A Defensoria Pública do Estado de Mato Grosso (DPEMT) trabalha para garantir que todas as mulheres tenham acesso ao aborto legal de forma segura. A iniciativa está embasada no Protocolo de Atendimento a Pessoas em Situação de Aborto Legal, formulado pela Comissão de Promoção e Defesa dos Direitos das Mulheres do Conselho Nacional das Defensoras e Defensores Públicos-Gerais (Condege).

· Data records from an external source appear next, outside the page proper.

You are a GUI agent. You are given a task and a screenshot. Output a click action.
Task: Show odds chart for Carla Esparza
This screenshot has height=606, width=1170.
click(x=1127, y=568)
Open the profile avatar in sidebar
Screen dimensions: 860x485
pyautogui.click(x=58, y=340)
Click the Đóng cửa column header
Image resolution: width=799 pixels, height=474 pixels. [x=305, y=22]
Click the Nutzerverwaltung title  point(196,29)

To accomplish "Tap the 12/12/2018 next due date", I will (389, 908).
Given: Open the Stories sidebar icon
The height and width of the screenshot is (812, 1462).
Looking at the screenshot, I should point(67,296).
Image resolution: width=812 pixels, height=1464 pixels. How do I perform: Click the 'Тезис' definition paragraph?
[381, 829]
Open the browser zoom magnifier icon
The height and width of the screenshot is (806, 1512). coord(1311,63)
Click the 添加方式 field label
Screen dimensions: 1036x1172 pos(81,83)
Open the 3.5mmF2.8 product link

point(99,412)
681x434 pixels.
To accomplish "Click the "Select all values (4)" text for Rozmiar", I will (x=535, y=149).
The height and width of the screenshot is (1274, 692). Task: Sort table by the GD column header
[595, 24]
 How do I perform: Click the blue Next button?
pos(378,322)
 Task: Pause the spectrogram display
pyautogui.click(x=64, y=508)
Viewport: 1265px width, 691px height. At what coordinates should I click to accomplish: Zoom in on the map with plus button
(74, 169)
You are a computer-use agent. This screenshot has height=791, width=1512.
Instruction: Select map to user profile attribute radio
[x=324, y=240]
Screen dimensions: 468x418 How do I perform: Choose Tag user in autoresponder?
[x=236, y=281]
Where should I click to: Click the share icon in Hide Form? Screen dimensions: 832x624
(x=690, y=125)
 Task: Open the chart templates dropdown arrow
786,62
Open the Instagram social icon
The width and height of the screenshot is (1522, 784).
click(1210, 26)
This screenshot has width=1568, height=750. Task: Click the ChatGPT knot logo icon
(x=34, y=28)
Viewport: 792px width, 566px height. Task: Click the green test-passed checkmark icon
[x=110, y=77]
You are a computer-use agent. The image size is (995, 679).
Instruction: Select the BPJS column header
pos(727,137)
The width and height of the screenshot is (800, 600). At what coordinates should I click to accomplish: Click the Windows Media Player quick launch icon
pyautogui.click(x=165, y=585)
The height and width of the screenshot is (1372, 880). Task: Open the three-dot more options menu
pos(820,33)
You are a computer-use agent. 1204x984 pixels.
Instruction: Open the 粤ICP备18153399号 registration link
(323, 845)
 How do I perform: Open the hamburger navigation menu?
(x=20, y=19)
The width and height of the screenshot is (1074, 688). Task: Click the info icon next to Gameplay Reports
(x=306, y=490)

Rosana Leite, coordenadora do Núcleo de Defesa da Mulher de Cuiabá, destaca que a palavra 'aborto' carrega um estigma social significativo. Mesmo em casos de aborto legal, as mulheres enfrentam discriminação. Leite menciona que há tentativas legislativas para restringir o direito ao aborto legal, que é resultado de uma longa luta dos movimentos feministas desde a década de 1940.
No Brasil, o aborto legal é permitido em três situações: em caso de gravidez resultante de estupro, risco à vida da gestante ou anencefalia do feto. A interrupção da gestação é considerada legal e não é um crime, sendo oferecida gratuitamente pelo Sistema Único de Saúde (SUS).
O Código Penal Brasileiro não impõe limitações quanto à idade gestacional, considerando que a decisão da mulher é o fator principal na interrupção da gravidez. Avanços na medicina tornam desnecessário vincular o acesso ao aborto legal à idade gestacional.
Evidências científicas indicam que os riscos associados ao procedimento são baixos independentemente da idade gestacional. O Protocolo de Atendimento tem como base diretrizes internacionais e normas do Ministério da Saúde, garantindo direitos fundamentais como autonomia, consentimento informado e acolhimento humanizado.
Este protocolo é adotado pela Defensoria Pública do Estado de Mato Grosso e está disponível para consulta pública.